Although a logical acquisition provides instantly readable information, it has its downfall. Deleted data is very difficult to recover through logical acquisition. "It's really not possible because there is no way of asking, 'Do you have deleted information?' " notes Jansen.
Punja agrees, saying, "It is very difficult to extract deleted content from logical structures if you don't understand where the deleted content is being dumped, and every phone is different."

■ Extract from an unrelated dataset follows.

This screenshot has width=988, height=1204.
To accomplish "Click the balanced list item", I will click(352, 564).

Because most cell seizure devices available today perform only a logical acquisition of data, it is often necessary to follow-up the automated acquisition with a manual acquisition. "You may get all the messages that were sent and received with an automated tool, but a draft message may be something that is just sitting there," explains Jansen. "You can see it through the user interface of the handset, but there is no way of requesting it using the protocol in a logical acquisition with a tool."
Manual seizure tools
"Before I started examining cell phones, our crime scene personnel were just reading the screens and writing down or typing into a computer what the information was," tells Officer Dale Hanson of the Minneapolis (Minnesota) Police Crime Lab. "One of them got jammed up in court because he wrote down one number wrong. That is when I told them, 'Even if I can't pull the data off, I can still photograph or video record each screen, and that is a lot more solid than writing it down.' "

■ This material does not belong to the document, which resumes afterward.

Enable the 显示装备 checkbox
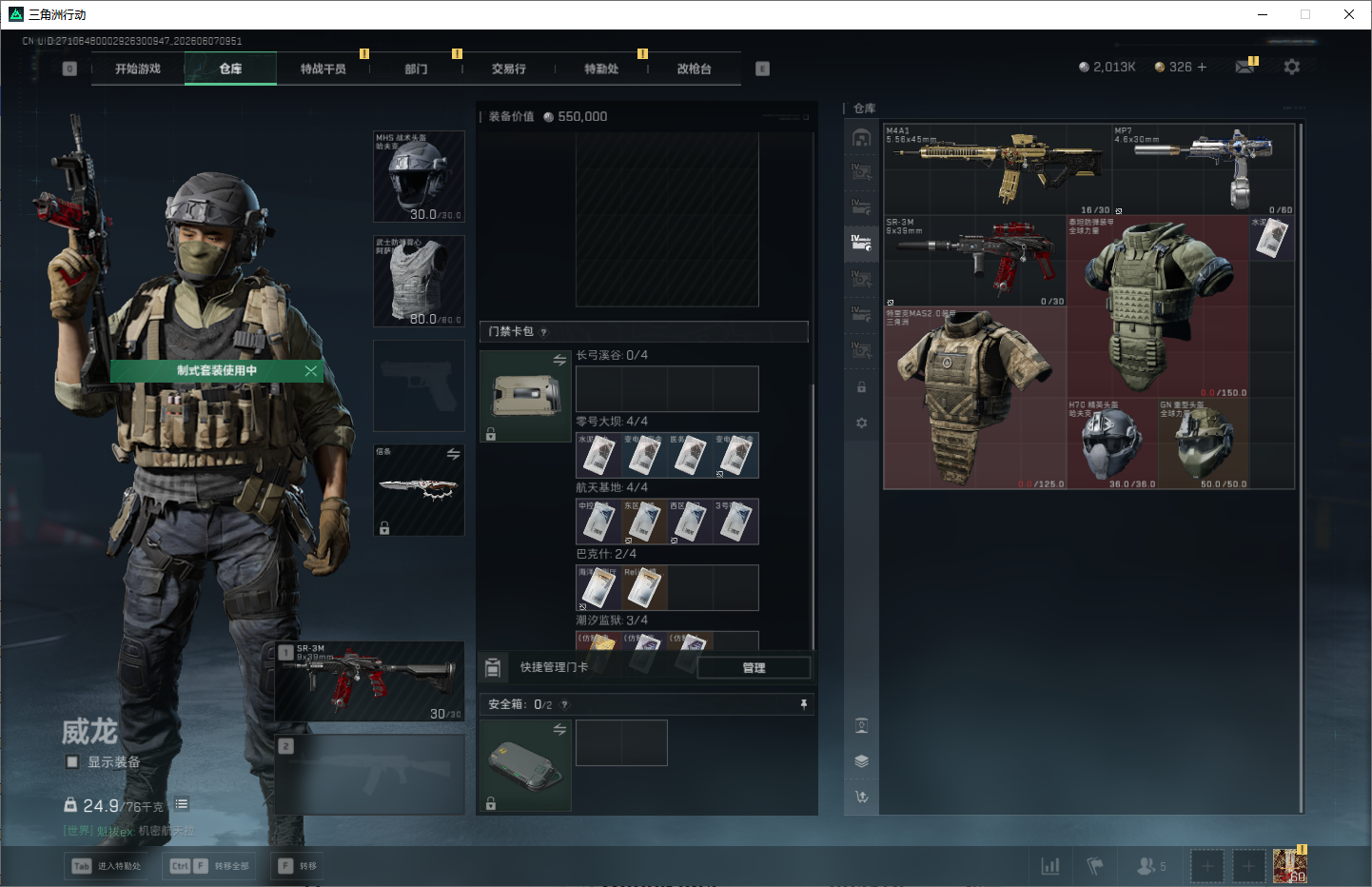Viewport: 1372px width, 887px height. click(72, 761)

Manual acquisition and reporting can be done by hand but has been found to be more expedient and reliable when using photographic tools. (See available products listing on Page 70.) In this instance, the examiner operates the cell phone through the various screens of data as the camera records the findings. "Phones that I can't do using our traditional tools I'll do a manual collection simply because time is of the essence and you don't have three hours to muck around trying to get the phone to be recognized on certain pieces of software," says Punja.
In a recent case, he had two phones to examine, and he estimates that using the camera system cut the time it took by more than half. "And it automatically puts the information into report format for you," Punja praises. "It saves a lot of time when you don't have time to research every single phone and figure out how to connect to it. You're going to backlog the remaining phones and computers you're trying to get through."
Photography systems also play a key role when a new, unsupported cell device hits the market or the forensic office does not have compatible software to perform a download. These systems will work with all types of small-scale digital devices.
Building a toolkit
With all of the tool options and various mobile devices in use today, it is difficult for one tool to sufficiently meet all the needs of a cell phone forensic examiner. "There are a lot of mobile device acquisition toolkit solutions on the market today, but unfortunately, there are just too many cellular devices — makes, models, networks — for one tool to provide support to all of them," says Ayers.
When developing a toolkit, cell phone examiners must first determine what types of handheld digital devices are being used in the area. For example, Blackberrys may be more popular in the Northeastern United States, while iDEN phones are frequently seen on the West Coast, and GSM phones dominate the European market.
Ayers recommends multiple toolkits. "It is advantageous for examiners to have individual toolkits tailored for GSM devices, non-GSM devices, smartphones (i.e. Blackberrys, Windows Mobile, Palm OS, iPhones, Symbian, etc.) and applications that have the ability to acquire data from SIMs present in GSM devices," he says.